All the kids he knew ripped their parents 24/7, but Will never piled on. For good reason: Will West had won the parent lottery. They were smart, fair, and honest, not like the phonies who preached values, then slummed like delinquents when their kids weren't around. (1.27)
Unlike the protagonists of many young adult novels, Will has nice parents. So of course we're not surprised when they get knocked out of play fairly quickly. There's no drama in having nice parents, after all.
But, hey, what do you need a peer group for when your parents are your only friends? So what if that messed him up massively for the rest of his life? He might get over it, someday. After decades of therapy and a barge full of antidepressants. (1.29)
As nice as Will's parents are, they have a weird way of wanting Will not to have friends. This only breeds a sarcastic streak in their otherwise well-behaved son. But it turns out they may have been on to something…
Mom always breaks the spaghetti in half before she drops it in the water. (6.43)
Will knows his parents very well, so he suspects something is up when his mom starts making spaghetti differently from the way she used to.
"And the idea that something we did would bring pain or sorrow into your life is the worst feeling your mom and I have ever known." (6.58)
Will's dad feels like he has failed when the bad guys come after his son. Is he being hard on himself? Or is he right? Is it somehow all Dad's fault?
"We love you more than anything life." (6.62)
This explains why Will's parents are so overprotective. But maybe things wouldn't have gone down the tubes so quickly if they had allowed Will a little more flexibility with his life, instead of keeping him from making friends. Or what if they had told him the truth about himself? Did they even know the truth?
"I'll come for you. I don't know when, but I swear I'll tear down the gates of hell to find you." (6.62)

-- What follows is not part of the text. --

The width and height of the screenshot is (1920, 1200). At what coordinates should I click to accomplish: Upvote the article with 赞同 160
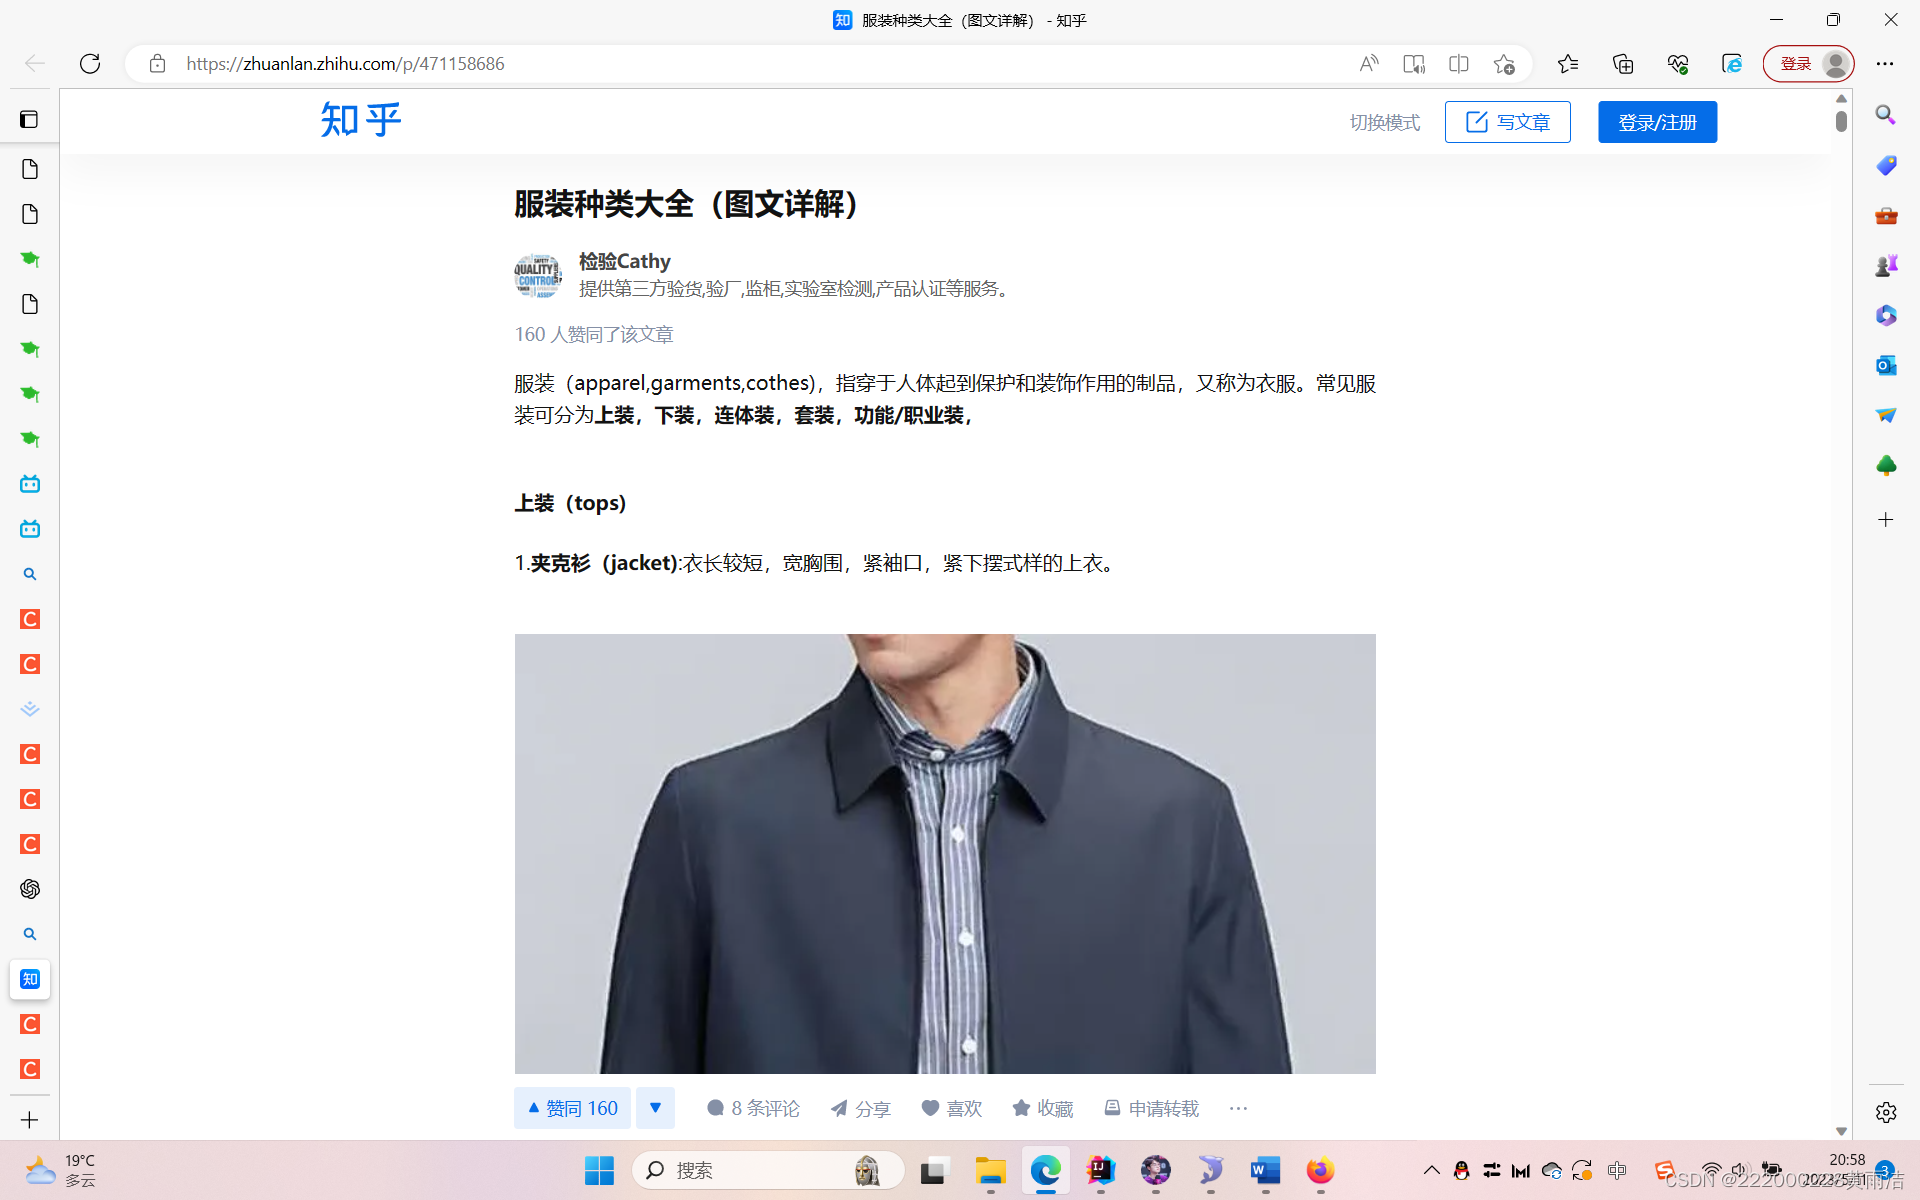point(573,1108)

Dad is definitely Will's champion and defender. On the other hand, we'll learn at the end of the book that Dad might be responsible for all the nasty stuff that's gone down, so maybe Dad is speaking from guilt here.
"Dad. Oh my God. Oh my God." Please don't hurt him, please don't hurt him, please let him be okay. (6.65)
Will often panics about his dad, but he never seems to feel concerned that his mom might be dead. Why does he have different reactions toward his parents?
"Trying to help your pop while he's lying there all messed up in some distant city? That's awesome." (7.89)
Nando respects Will for trying to help his dad. Apparently, he doesn't need to know that Will is lying here. Plus, well, okay, Will isn't entirely lying here. He's doing all this in the hope that he will be able to rescue his dad eventually.
"That belonged to my dad," said Will. (33.94)
Will is talking about his dad's medical bag here. We haven't thought of Will's parents in a while, but hints are dropping that they might have a bigger role in the mystery than we initially anticipated.
And if you can hear me, thought Will, that's for my parents, you ugly son of a b****! (45.45)
Will becomes motivated by revenge near the end of the book, wanting to hurt the bad guys because they hurt his parents.